What the task requires. Here are some entries. Print them exactly as they are.

Supplied material.
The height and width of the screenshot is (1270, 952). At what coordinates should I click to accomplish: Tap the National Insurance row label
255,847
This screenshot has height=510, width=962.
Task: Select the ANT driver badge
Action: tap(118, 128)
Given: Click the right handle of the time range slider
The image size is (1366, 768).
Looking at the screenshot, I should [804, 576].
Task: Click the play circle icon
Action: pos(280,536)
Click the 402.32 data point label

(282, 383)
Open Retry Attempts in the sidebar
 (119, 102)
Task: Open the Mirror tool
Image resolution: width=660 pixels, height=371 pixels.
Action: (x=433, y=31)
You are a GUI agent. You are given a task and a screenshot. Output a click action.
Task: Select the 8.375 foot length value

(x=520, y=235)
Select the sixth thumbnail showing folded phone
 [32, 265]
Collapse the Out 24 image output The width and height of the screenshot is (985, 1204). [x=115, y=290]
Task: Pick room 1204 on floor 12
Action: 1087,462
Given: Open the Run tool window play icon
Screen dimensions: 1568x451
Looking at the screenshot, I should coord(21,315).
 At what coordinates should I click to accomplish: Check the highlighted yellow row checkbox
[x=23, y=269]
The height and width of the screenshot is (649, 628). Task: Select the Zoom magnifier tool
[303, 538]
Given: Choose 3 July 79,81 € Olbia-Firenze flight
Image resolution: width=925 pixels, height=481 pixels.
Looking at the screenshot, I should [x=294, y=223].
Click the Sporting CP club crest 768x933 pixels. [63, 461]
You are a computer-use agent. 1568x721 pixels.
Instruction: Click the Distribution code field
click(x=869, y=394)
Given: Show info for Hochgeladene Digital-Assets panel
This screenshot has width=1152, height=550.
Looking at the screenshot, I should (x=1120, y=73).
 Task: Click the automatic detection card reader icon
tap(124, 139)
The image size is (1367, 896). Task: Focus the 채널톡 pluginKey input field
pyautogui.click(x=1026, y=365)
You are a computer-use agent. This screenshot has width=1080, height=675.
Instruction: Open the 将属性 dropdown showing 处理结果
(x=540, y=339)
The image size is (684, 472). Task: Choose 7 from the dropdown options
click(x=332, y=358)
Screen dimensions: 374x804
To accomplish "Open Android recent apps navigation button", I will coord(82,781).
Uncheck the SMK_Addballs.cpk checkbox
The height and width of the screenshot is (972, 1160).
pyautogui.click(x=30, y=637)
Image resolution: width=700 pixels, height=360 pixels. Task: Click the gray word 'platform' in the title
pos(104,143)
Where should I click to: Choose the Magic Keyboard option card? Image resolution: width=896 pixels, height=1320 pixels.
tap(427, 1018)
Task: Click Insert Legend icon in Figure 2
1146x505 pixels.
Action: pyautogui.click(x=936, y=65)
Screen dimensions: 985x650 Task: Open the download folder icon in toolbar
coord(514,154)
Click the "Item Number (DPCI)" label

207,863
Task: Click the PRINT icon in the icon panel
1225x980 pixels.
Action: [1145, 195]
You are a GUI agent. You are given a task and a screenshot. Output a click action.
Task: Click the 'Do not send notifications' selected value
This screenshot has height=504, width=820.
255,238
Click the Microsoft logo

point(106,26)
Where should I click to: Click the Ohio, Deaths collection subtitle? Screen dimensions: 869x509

Answer to this exercise.
The height and width of the screenshot is (1270, 952). At what coordinates should I click to accomplish: Tap the National Insurance row label
255,847
This screenshot has height=510, width=962.
Task: Select the ANT driver badge
Action: tap(118, 128)
Given: Click the right handle of the time range slider
The image size is (1366, 768).
Looking at the screenshot, I should [804, 576].
Task: Click the play circle icon
Action: pos(280,536)
Click the 402.32 data point label

(282, 383)
Open Retry Attempts in the sidebar
 (119, 102)
Task: Open the Mirror tool
Image resolution: width=660 pixels, height=371 pixels.
Action: (x=433, y=31)
You are a GUI agent. You are given a task and a screenshot. Output a click action.
Task: Select the 8.375 foot length value

(x=520, y=235)
Select the sixth thumbnail showing folded phone
 [32, 265]
Collapse the Out 24 image output The width and height of the screenshot is (985, 1204). [x=115, y=290]
Task: Pick room 1204 on floor 12
Action: 1087,462
Given: Open the Run tool window play icon
Screen dimensions: 1568x451
Looking at the screenshot, I should coord(21,315).
 At what coordinates should I click to accomplish: Check the highlighted yellow row checkbox
[x=23, y=269]
The height and width of the screenshot is (649, 628). Task: Select the Zoom magnifier tool
[303, 538]
Given: Choose 3 July 79,81 € Olbia-Firenze flight
Image resolution: width=925 pixels, height=481 pixels.
Looking at the screenshot, I should [x=294, y=223].
Click the Sporting CP club crest 768x933 pixels. [63, 461]
You are a computer-use agent. 1568x721 pixels.
Instruction: Click the Distribution code field
click(x=869, y=394)
Given: Show info for Hochgeladene Digital-Assets panel
This screenshot has width=1152, height=550.
Looking at the screenshot, I should (x=1120, y=73).
 Task: Click the automatic detection card reader icon
tap(124, 139)
The image size is (1367, 896). Task: Focus the 채널톡 pluginKey input field
pyautogui.click(x=1026, y=365)
You are a computer-use agent. This screenshot has width=1080, height=675.
Instruction: Open the 将属性 dropdown showing 处理结果
(x=540, y=339)
The image size is (684, 472). Task: Choose 7 from the dropdown options
click(x=332, y=358)
Screen dimensions: 374x804
To accomplish "Open Android recent apps navigation button", I will coord(82,781).
Uncheck the SMK_Addballs.cpk checkbox
The height and width of the screenshot is (972, 1160).
pyautogui.click(x=30, y=637)
Image resolution: width=700 pixels, height=360 pixels. Task: Click the gray word 'platform' in the title
pos(104,143)
Where should I click to: Choose the Magic Keyboard option card? Image resolution: width=896 pixels, height=1320 pixels.
tap(427, 1018)
Task: Click Insert Legend icon in Figure 2
1146x505 pixels.
Action: pyautogui.click(x=936, y=65)
Screen dimensions: 985x650 Task: Open the download folder icon in toolbar
coord(514,154)
Click the "Item Number (DPCI)" label

207,863
Task: Click the PRINT icon in the icon panel
1225x980 pixels.
Action: [1145, 195]
You are a GUI agent. You are given a task and a screenshot. Output a click action.
Task: Click the 'Do not send notifications' selected value
This screenshot has height=504, width=820.
255,238
Click the Microsoft logo

point(106,26)
Where should I click to: Click the Ohio, Deaths collection subtitle? Screen dimensions: 869x509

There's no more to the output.